Deploy Prometheus with OTLP receiver support using the Platform Apps UI.

  1. Go to the Infra section using the menu on the left, and select the Clusters view.

  2. Click on the cluster where you want to deploy Prometheus (for example, local-cluster).

  3. Navigate to the Apps tab.

  4. Click and configure a Helm chart with the following settings.

SettingValue
Chart Repository URLhttps://prometheus-community.github.io/helm-charts
Chart Nameprometheus
Namespaceobservability
Release Nameprometheus

Use the following chart values to enable the OTLP receiver and required features:

Prometheus Helm values
# Enable OTLP receiver for OpenTelemetry metrics ingestion
# Enable delta-to-cumulative conversion for OTLP metrics
# Enable lifecycle API for configuration reloads
server:
extraFlags:
- web.enable-otlp-receiver
- web.enable-lifecycle
extraArgs:
enable-feature: otlp-deltatocumulative

# Skip RBAC creation if prometheus-server ClusterRole already exists
rbac:
create: false

# Disable components not needed for this setup
prometheus-node-exporter:
enabled: false
alertmanager:
enabled: false
kube-state-metrics:
enabled: false
prometheus-pushgateway:
enabled: false
Existing Prometheus installations

The rbac.create: false setting skips ClusterRole creation, which prevents conflicts if a prometheus-server ClusterRole already exists in your cluster from vCluster Platform or other components.
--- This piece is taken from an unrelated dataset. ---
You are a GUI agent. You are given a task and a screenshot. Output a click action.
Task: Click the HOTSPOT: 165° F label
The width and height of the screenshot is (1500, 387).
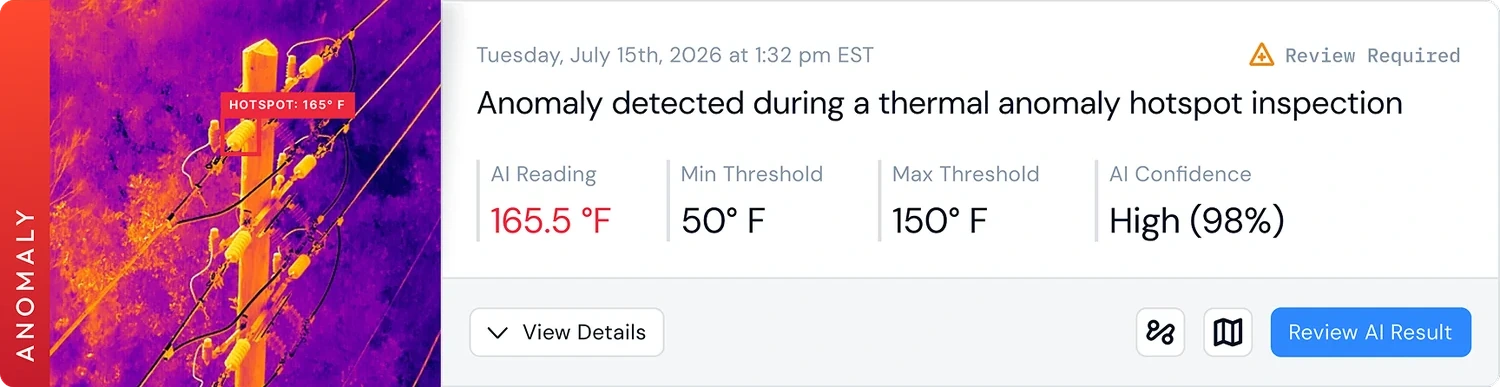(285, 104)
If you don't have an existing ClusterRole, either remove this setting or use server.clusterRoleNameOverride: "otel-prometheus-server" to create one with a unique name.
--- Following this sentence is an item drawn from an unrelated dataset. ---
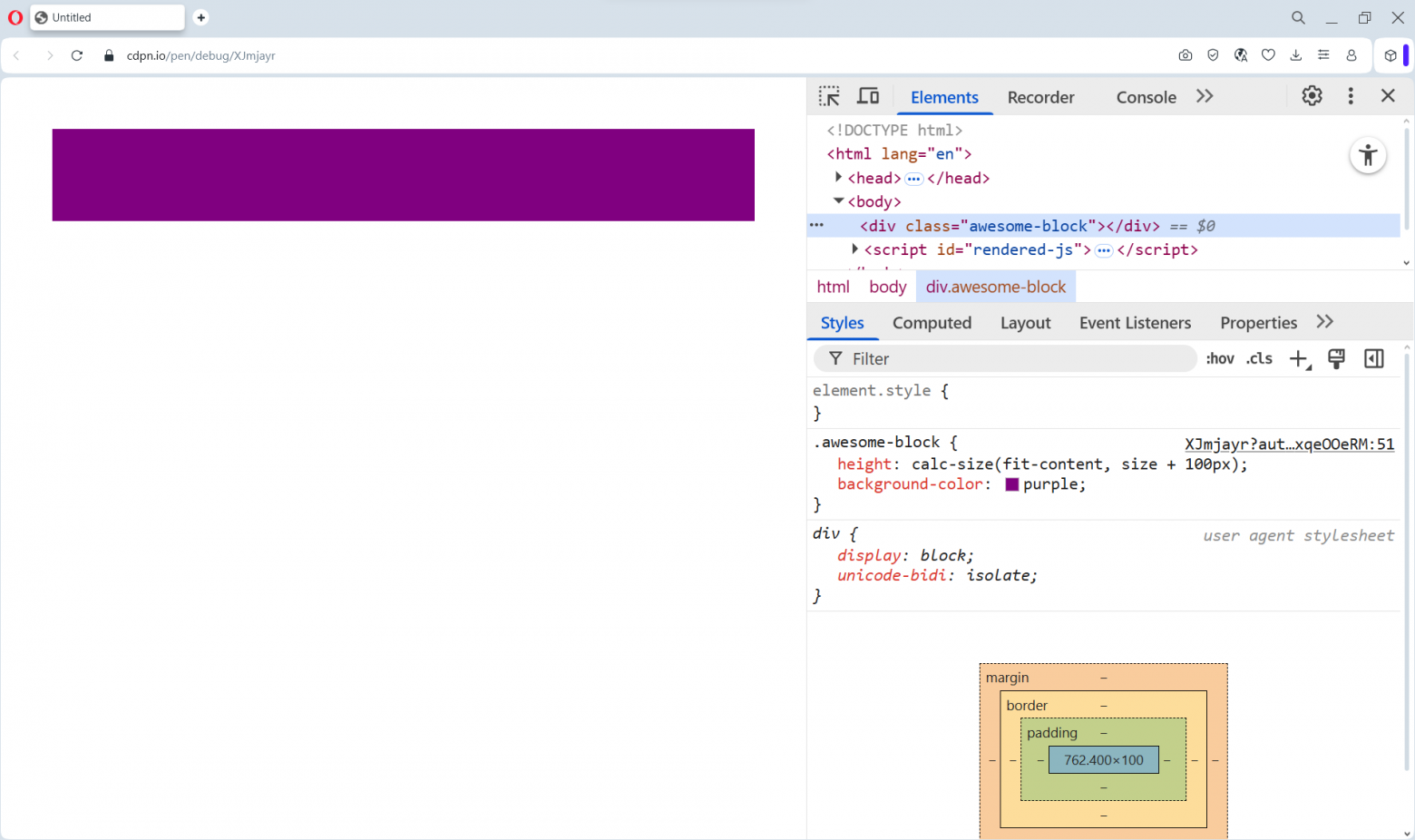1415x840 pixels.
Task: Expand the head element in DOM tree
Action: [x=838, y=177]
Click to deploy Prometheus.

Deploy OpenTelemetry Collector​

Deploy the built-in OpenTelemetry App on each connected host cluster. This OpenTelemetry App accepts the Prometheus connection information and deploys opentelemetry-collector as a DaemonSet via Helm.
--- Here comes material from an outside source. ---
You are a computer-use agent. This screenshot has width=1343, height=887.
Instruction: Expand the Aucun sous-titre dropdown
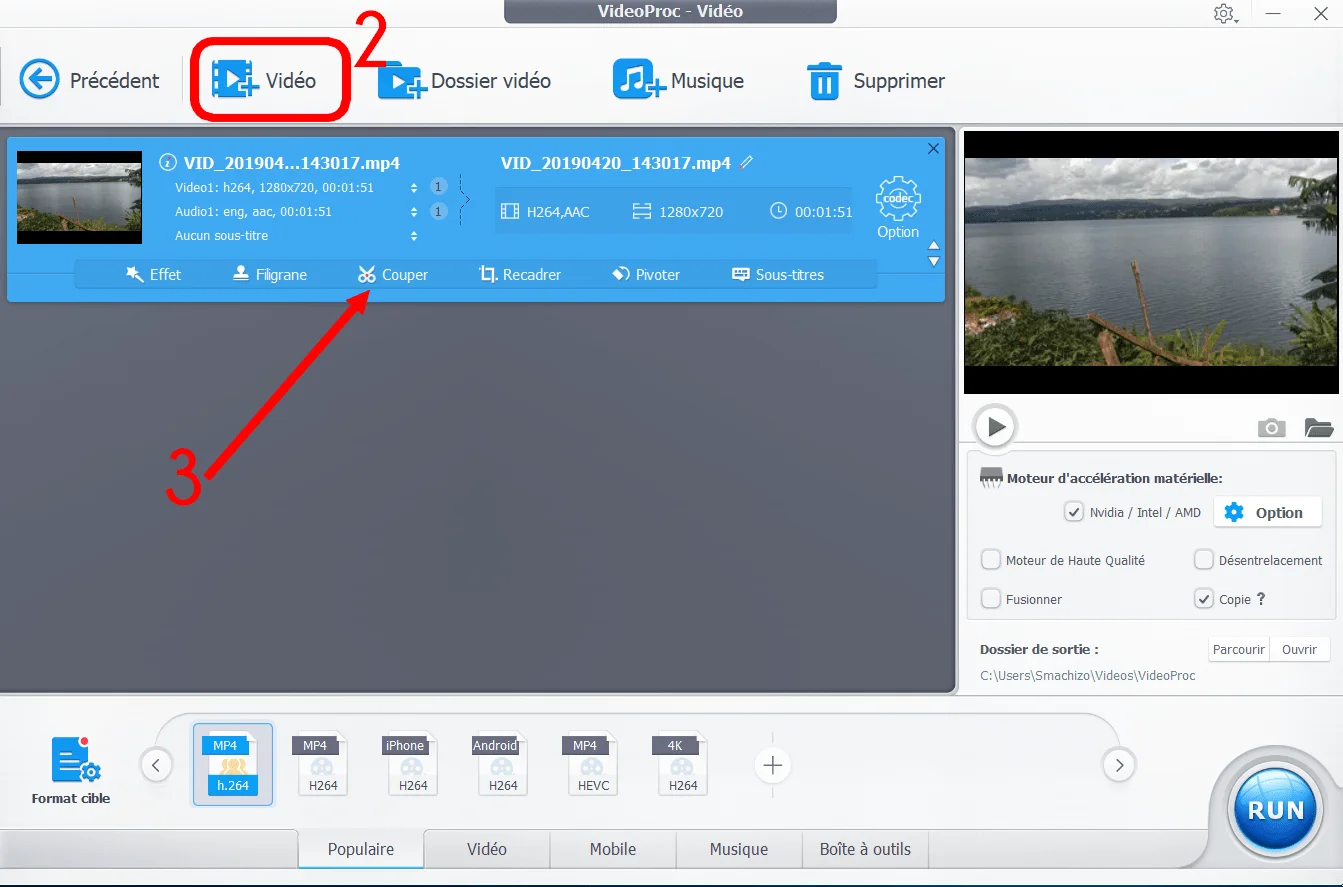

The OpenTelemetry Collector Agent on each node pushes metrics about the workloads running on that node to the Prometheus instance. The metrics include vCluster, vCluster Platform, and Kubernetes metadata as labels.

  1. Go to the Clusters dropdown using the menu on the left, and select the Clusters view.

  2. Click on the cluster where you are installing the OpenTelemetry Collector App.

  3. Navigate to the Apps tab.

  4. Click on the OpenTelemetry Collector App.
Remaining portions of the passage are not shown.